» Your goal: Scan the data below and copy each line where "machining" occurs.

+ + +

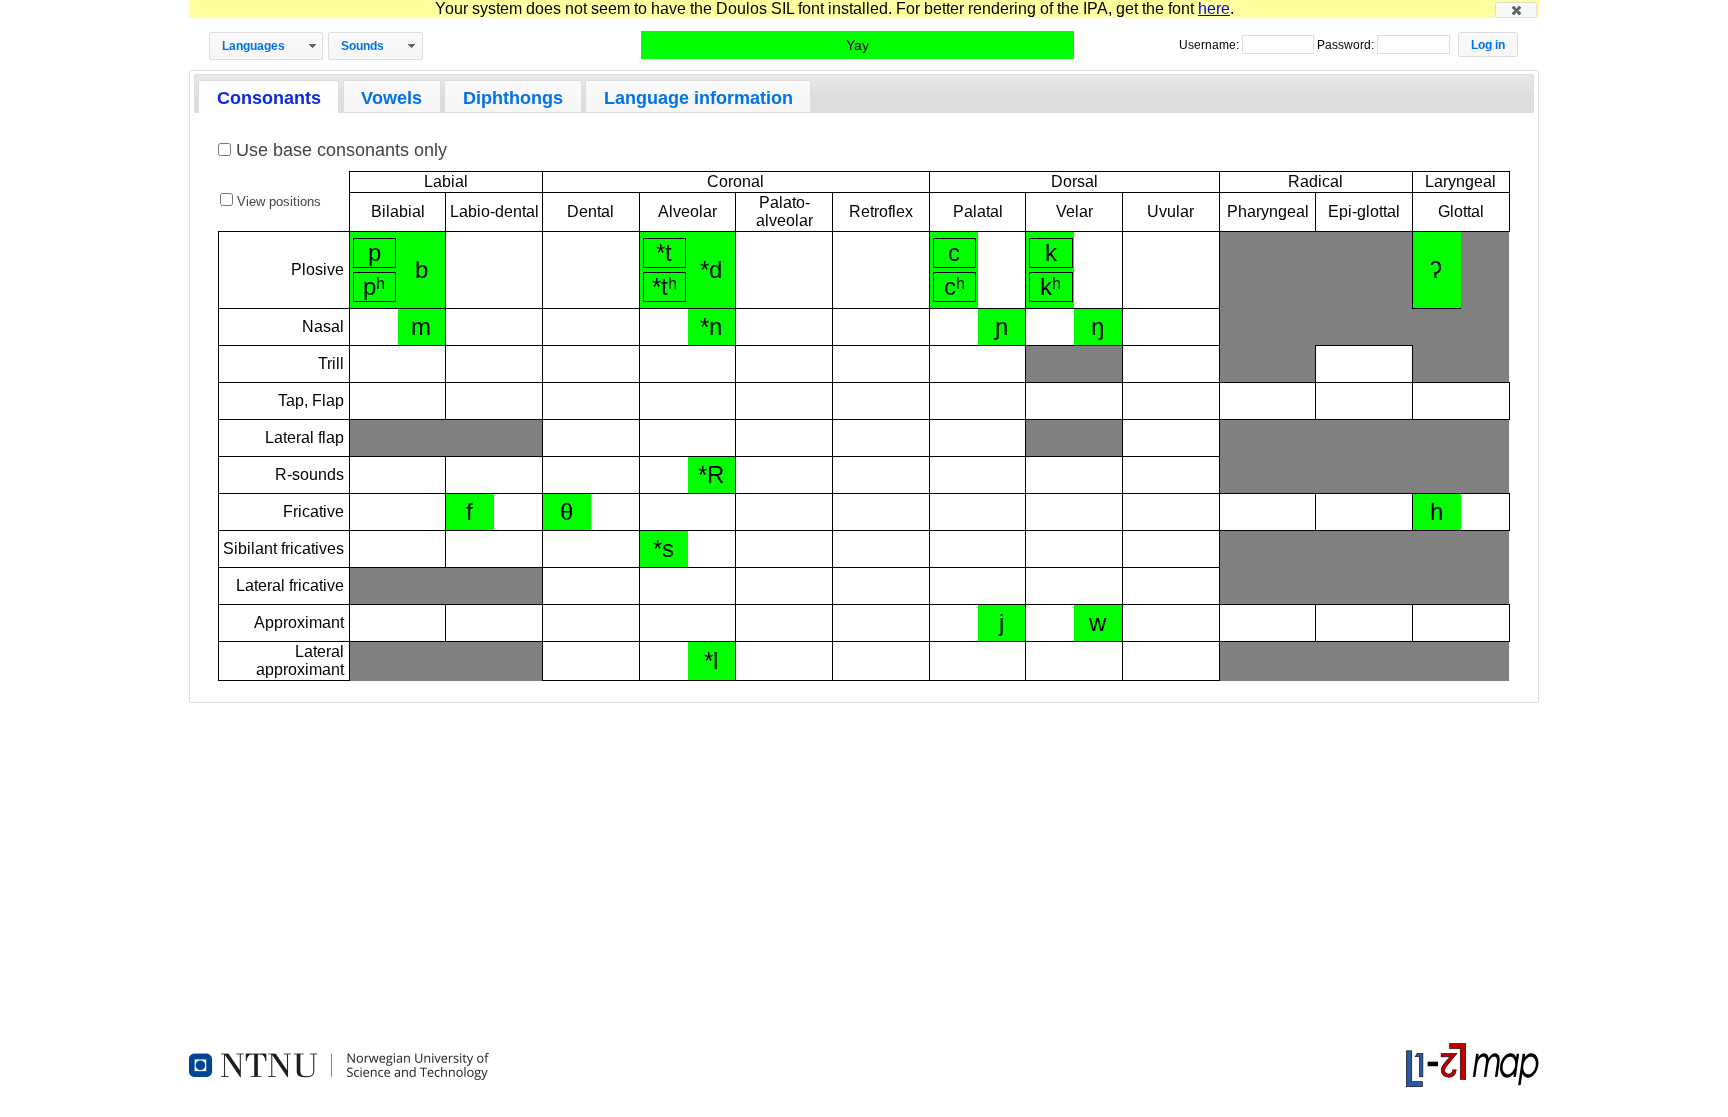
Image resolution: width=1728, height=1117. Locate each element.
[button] (1516, 10)
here (1214, 8)
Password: (1347, 45)
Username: (1210, 45)
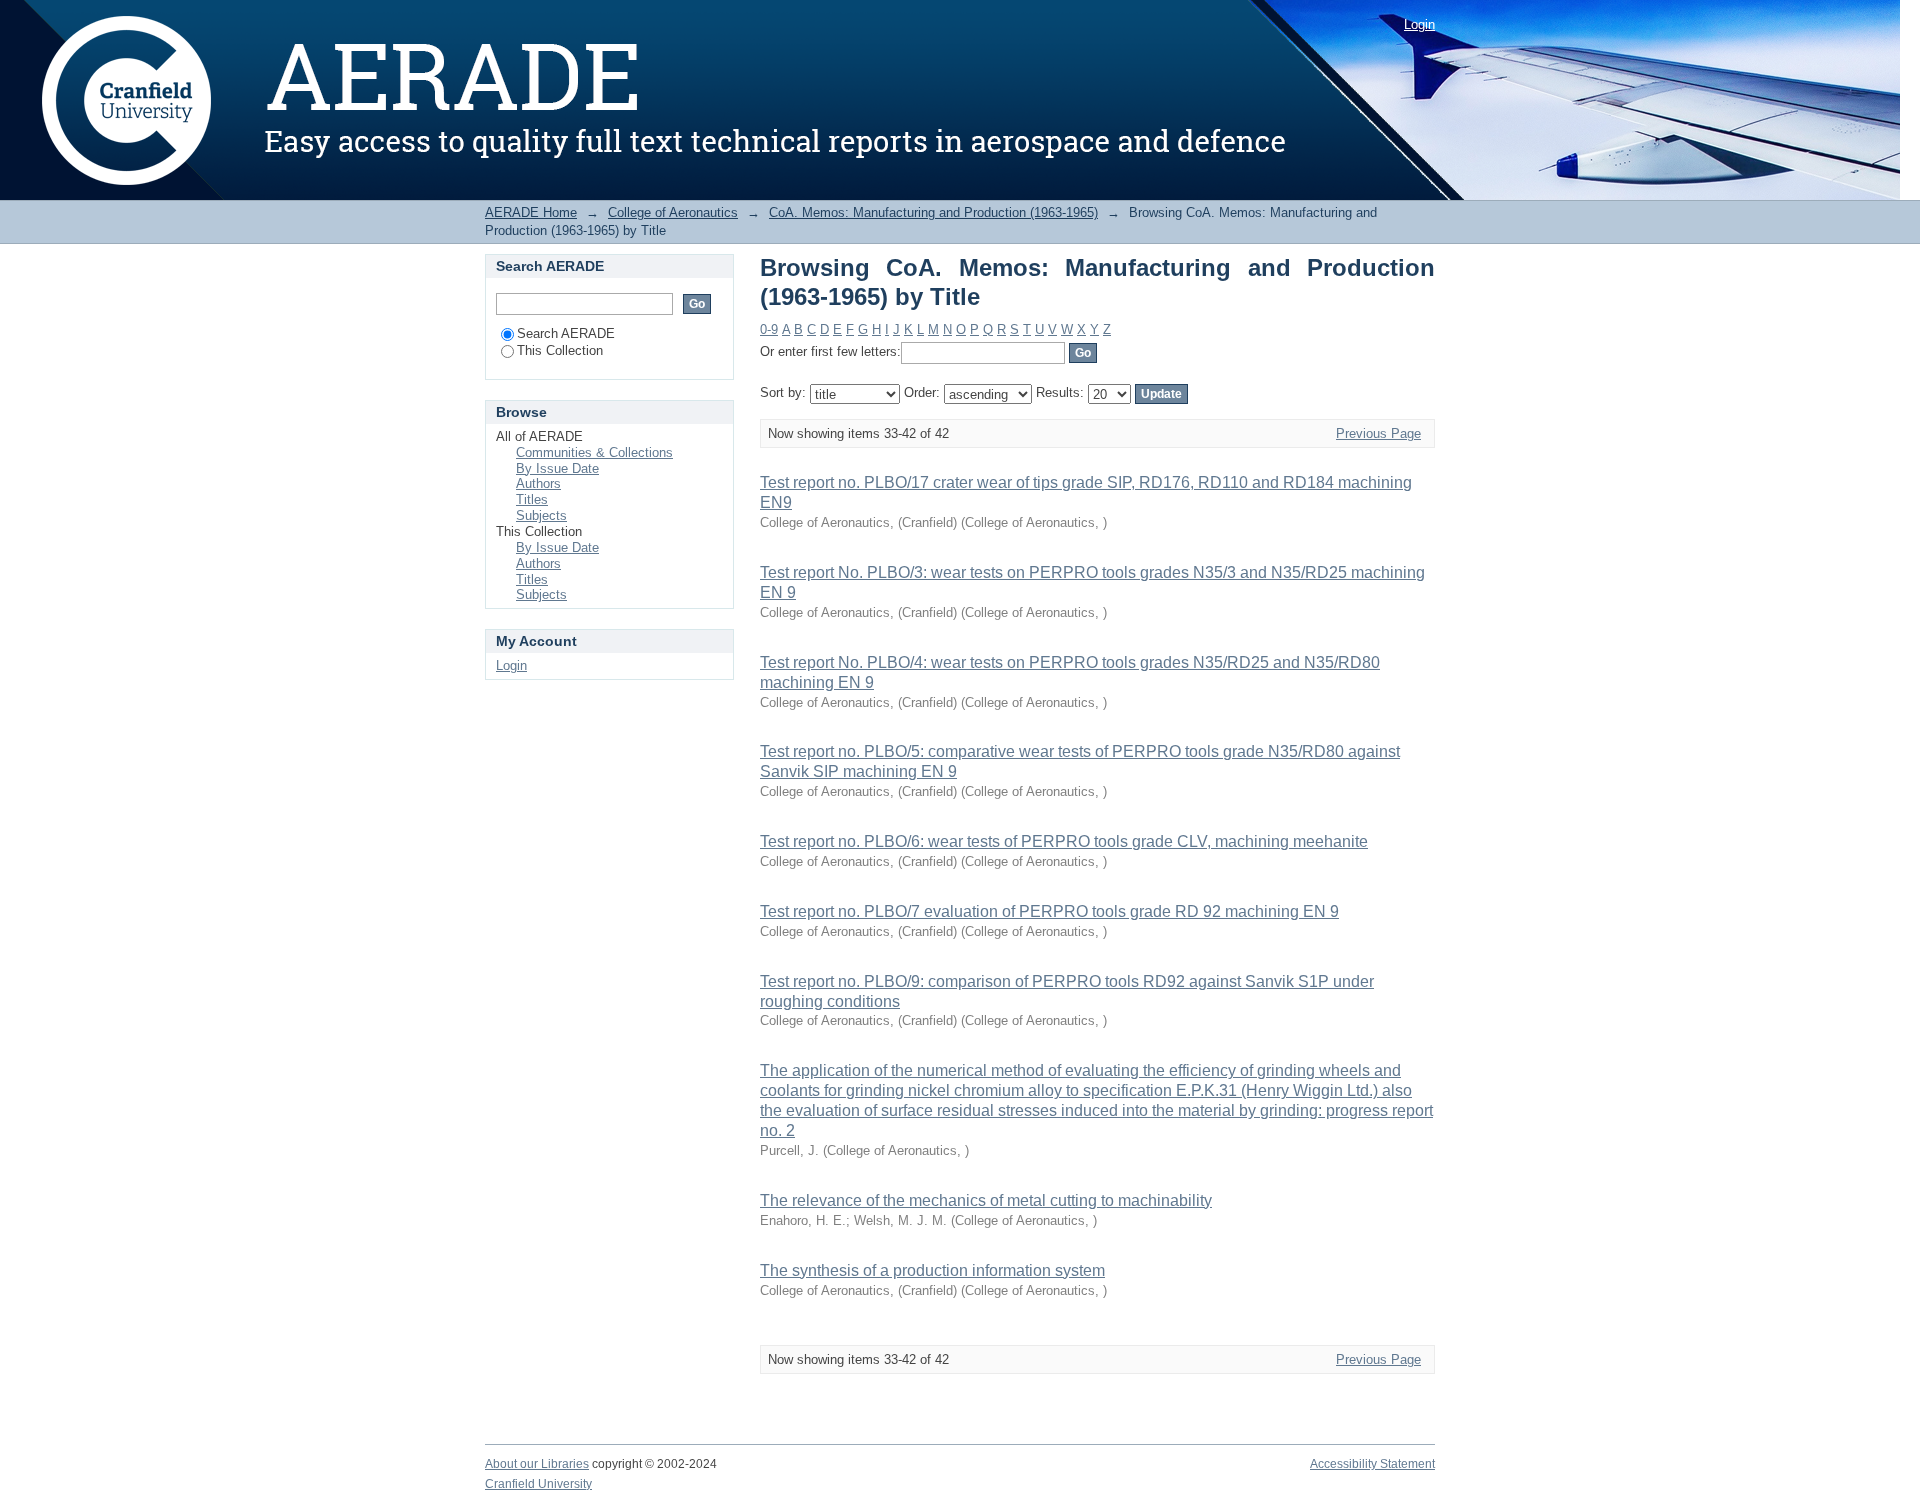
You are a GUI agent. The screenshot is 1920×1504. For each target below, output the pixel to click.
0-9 (769, 329)
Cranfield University (538, 1484)
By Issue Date (557, 468)
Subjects (541, 515)
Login (1419, 24)
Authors (538, 483)
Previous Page (1378, 433)
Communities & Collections (594, 452)
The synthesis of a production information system (932, 1270)
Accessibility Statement (1372, 1464)
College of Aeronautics (673, 212)
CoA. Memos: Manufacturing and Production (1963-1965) (933, 212)
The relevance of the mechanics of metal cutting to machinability (986, 1200)
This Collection (560, 350)
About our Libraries (537, 1464)
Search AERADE (566, 333)
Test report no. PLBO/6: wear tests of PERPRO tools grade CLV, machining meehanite (1064, 841)
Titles (532, 499)
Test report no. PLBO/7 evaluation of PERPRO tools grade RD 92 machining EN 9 (1049, 911)
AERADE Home (531, 212)
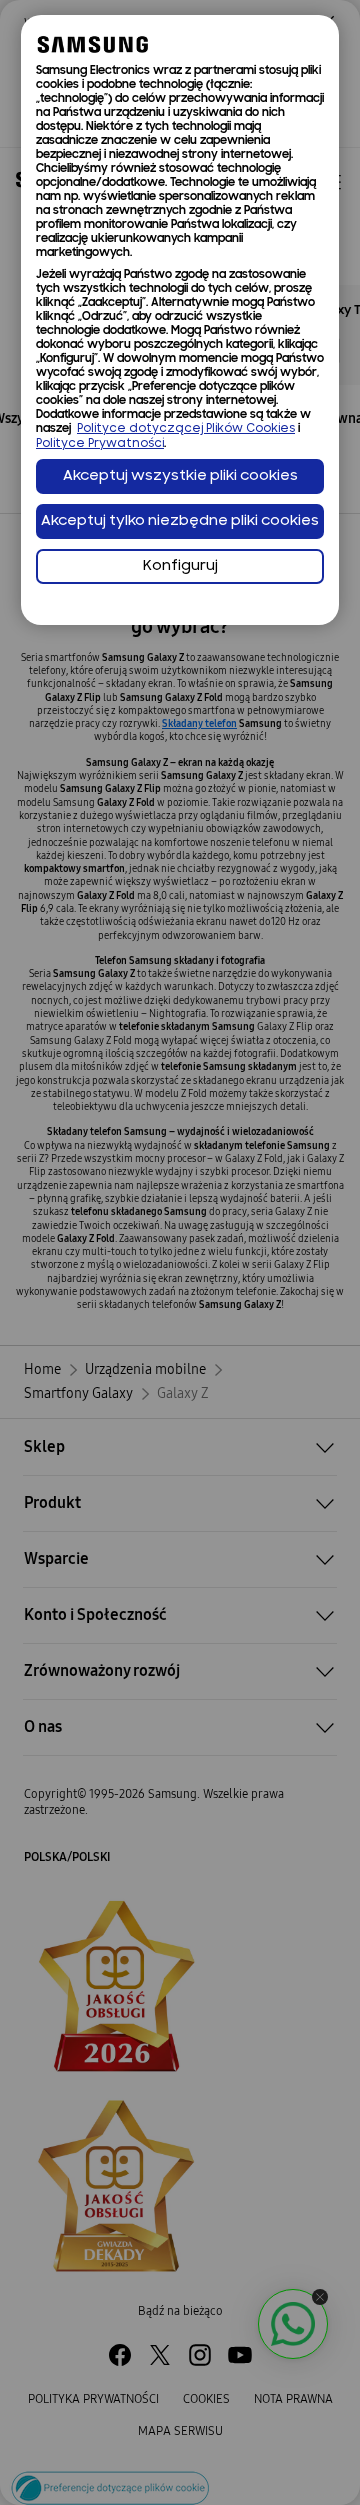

+ + +

» Solution for this task:
Test report no. PLBO/6: wear tests of PERPRO tools grade CLV, machining meehanite (1064, 841)
Test report no. PLBO/7 evaluation of PERPRO tools grade RD 92 machining EN 9 (1049, 911)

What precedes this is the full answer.